Hijo de madre norteamericana y padre cubano, Tony nace en los Estados Unidos, el 22 de noviembre de 1906; desde pequeño aprendió los idiomas francés, inglés, italiano y español, y viene a vivir con su familia a Cuba en 1913. Tras una breve estancia den Matanzas se traslada para Pinar del Río, donde se gradúa de bachiller y comienzan sus preocupaciones por la situación política que presenta el país.
Participa en manifestaciones a favor de la Reforma Universitaria, organizadas por Julio Antonio Mella desde La Habana, y más tarde ingresa en la Universidad en la capital del país, donde se gradúa en 1927 de doctor en Farmacia. Se incorpora a la lucha contra el dictador Gerardo Machado. En 1931, cerca de Santiago de Cuba. Se alza en armas contra la tiranía y es apresado y encarcelado.
Cuando es derrocado Machado, por su prestigio, Guiteras es llamado a formar parte del Gobierno de los 100 Días, como Secretario de Gobernación, propuesta que acepta y desde su posición lleva a la práctica sus ideas revolucionarias de amplio beneficio para el pueblo, tales aplicar jornadas de 8 horas, legalización de los sindicatos, repartición de tierra entre los campesinos, autonomía universitaria, e intervención de la Compañía Eléctrica, que era un monopolio norteamericano.

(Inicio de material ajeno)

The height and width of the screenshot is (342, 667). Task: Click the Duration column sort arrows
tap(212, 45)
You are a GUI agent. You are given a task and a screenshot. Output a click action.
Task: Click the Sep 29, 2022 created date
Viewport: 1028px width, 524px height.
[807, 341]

La embajada norteamericana prepara un golpe de Estado que se ejecuta en enero de 1934, y el presidente Ramón Grau San Martín acepta pasivamente, y entrega la silla presidencial a Carlos Mendieta. Guiteras tuvo que pasar a la clandestinidad para continuar la lucha y creó una organización que denominó Joven Cuba, que tenía una orientación antiimperialista.
Tony era perseguido tenazmente por la Policía, por lo que decide marcharse hacia México, desde donde pensaba regresar con una expedición, desembarcar por las costas orientales e iniciar la guerra de guerrillas en las montañas, El 8 de mayo de 1935, el grupo de revolucionarios esperaba que los recogiera el yate Amalia, pero en realidad habían sido traicionados.

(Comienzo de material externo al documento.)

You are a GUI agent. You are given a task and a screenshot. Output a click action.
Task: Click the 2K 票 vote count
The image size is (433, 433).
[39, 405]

Al percatarse que era una trampa, Guiteras junto a su entrañable compañero de luchas Carlos Aponte, coronel venezolano, se enfrentaron contra fuerzas superiores, hasta que fueron rodeados y mortalmente heridos, no sin antes presentar una tenaz resistencia. La muerte de ambos paladines es una prueba más de la solidaridad practicada por los internacionalistas en todas las etapas independentistas de la historia de Cuba.